- Born: 1936 (age 89–90) Belgium
- Occupation: Filmmaker

= Simon Nuchtern =

Belgian-born American filmmaker (born 1936)

Simon Nuchtern (born 1936) is a Belgian-born American filmmaker who is based in New York. He has directed, written, and produced a number of low-budget and independent films since the 1960s.

His films include Cowards (1970), a drama which was screened at the Cannes Film Festival; the 3D horror film Silent Madness (1984); and the action film Savage Dawn (1985), starring Lance Henriksen, George Kennedy, and Karen Black.

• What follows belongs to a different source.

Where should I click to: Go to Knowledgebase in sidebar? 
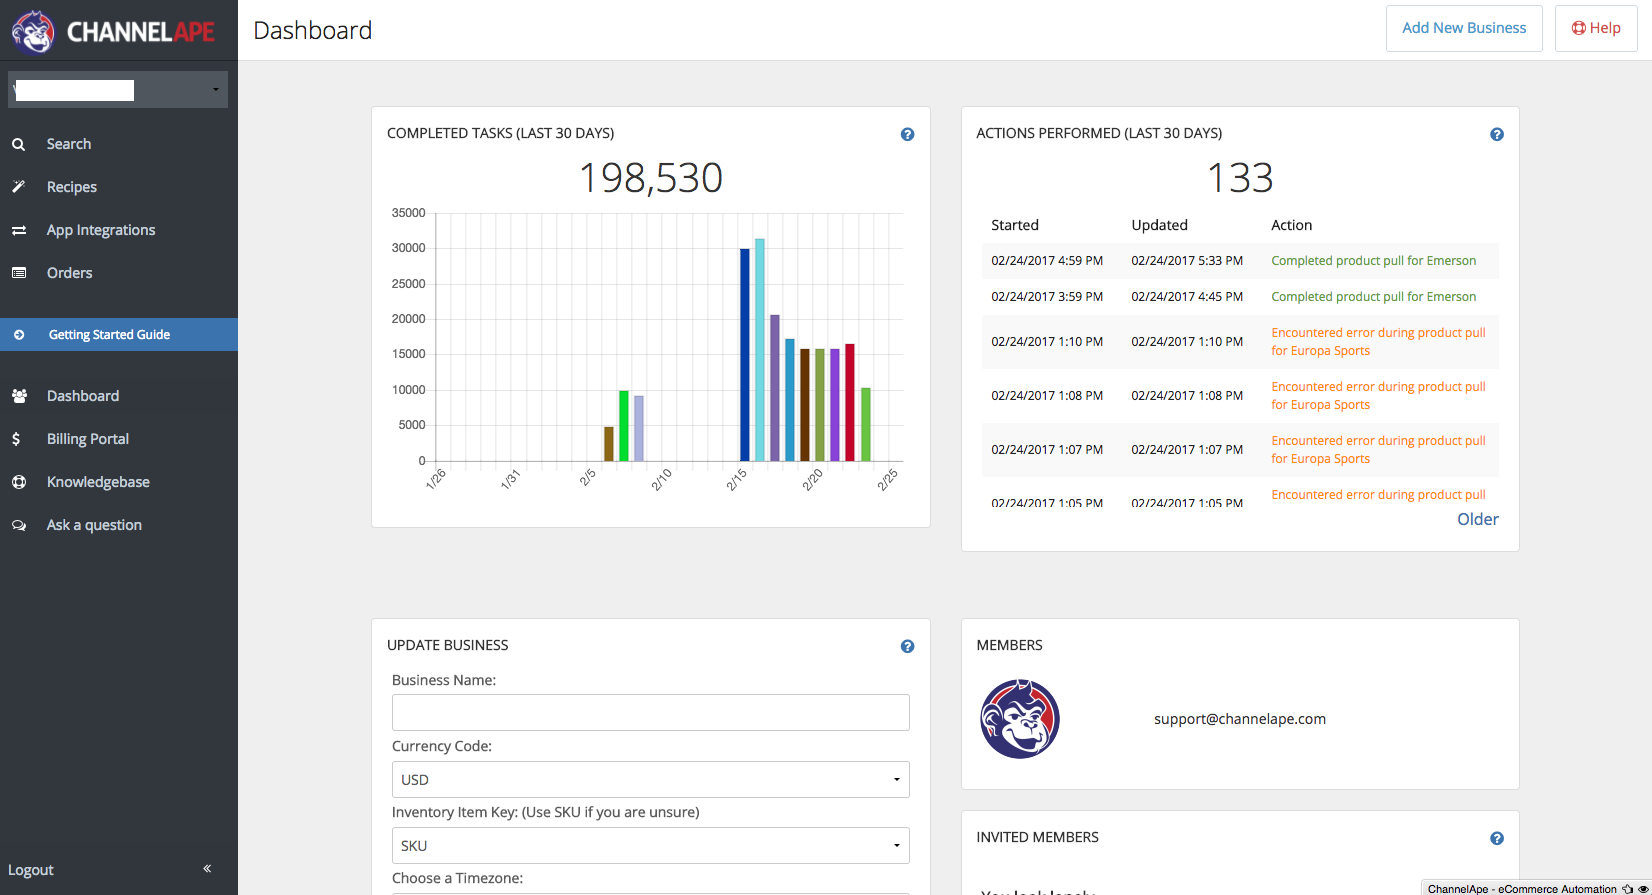98,482
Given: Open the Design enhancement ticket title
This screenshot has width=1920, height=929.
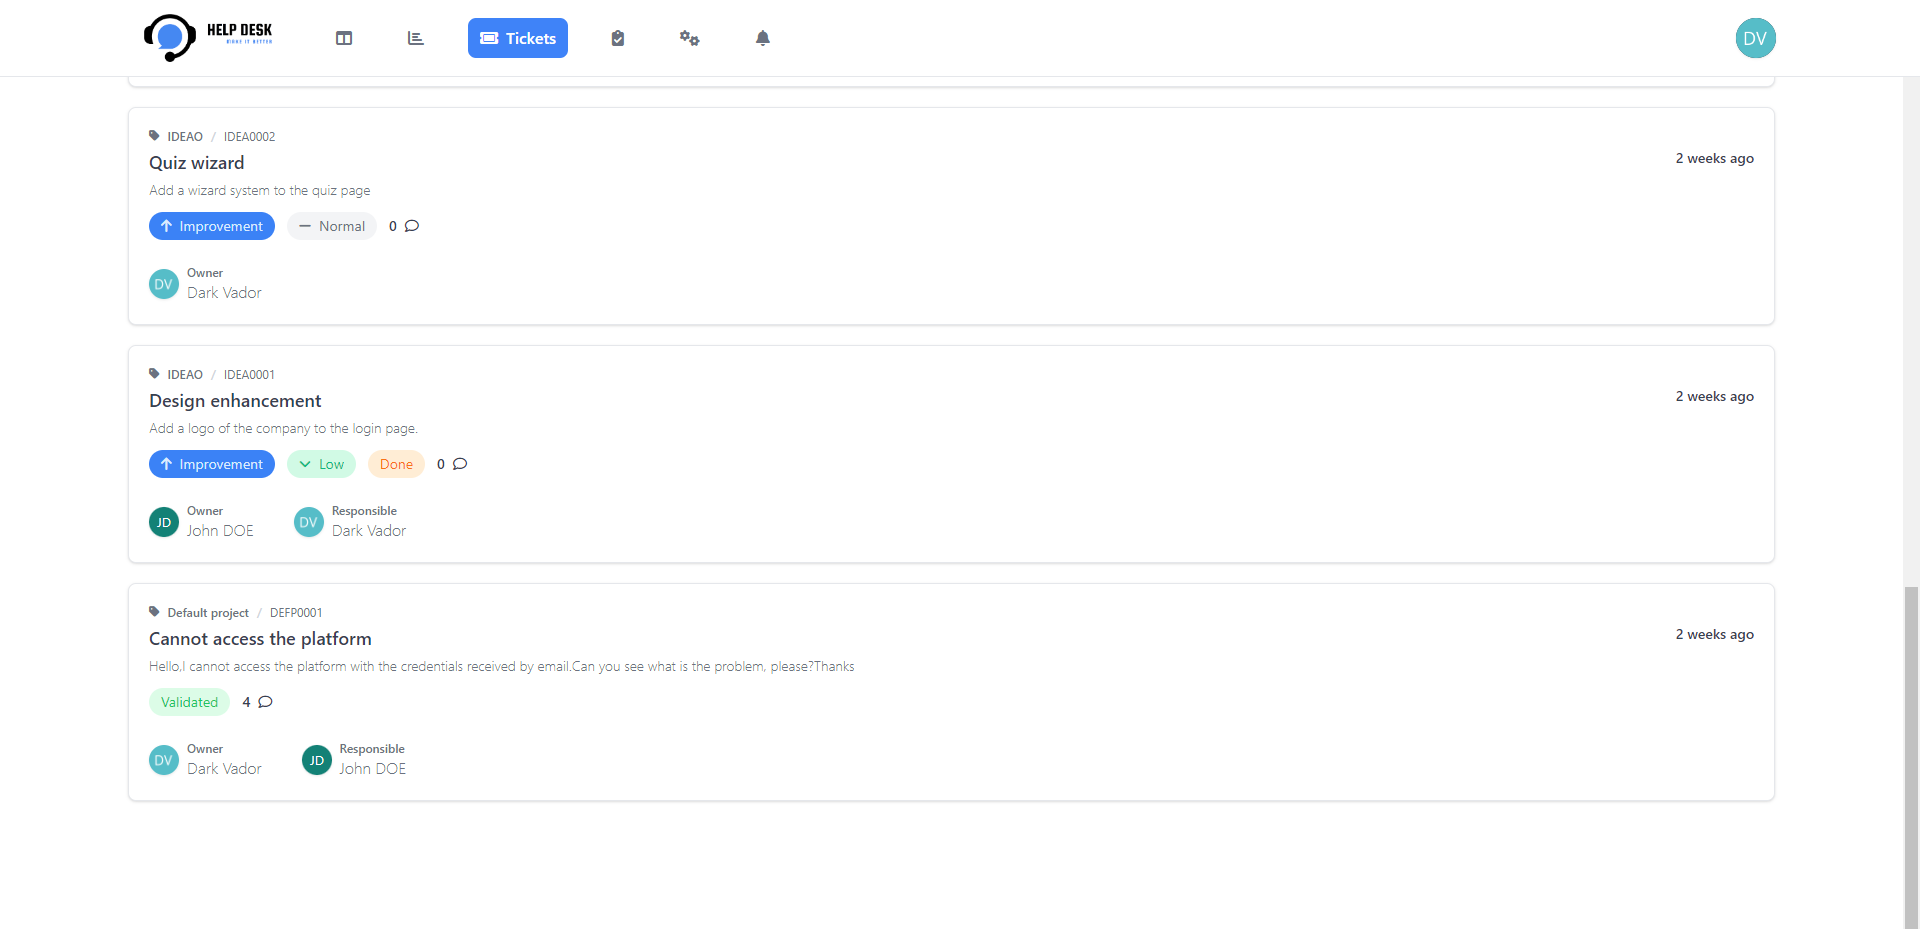Looking at the screenshot, I should point(235,401).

Nuchtern was president of August Films (established 1967), a production and post-production company. During the 1970s he was involved in the re-editing of several foreign-shot films prior to their distribution in the United States, notably the controversial Snuff (1976), which was marketed to exploit rumors of the existence of real-life snuff films. Following the dissolution of August Films in 1989, he founded a smaller-scale film and video production company, Katina Productions.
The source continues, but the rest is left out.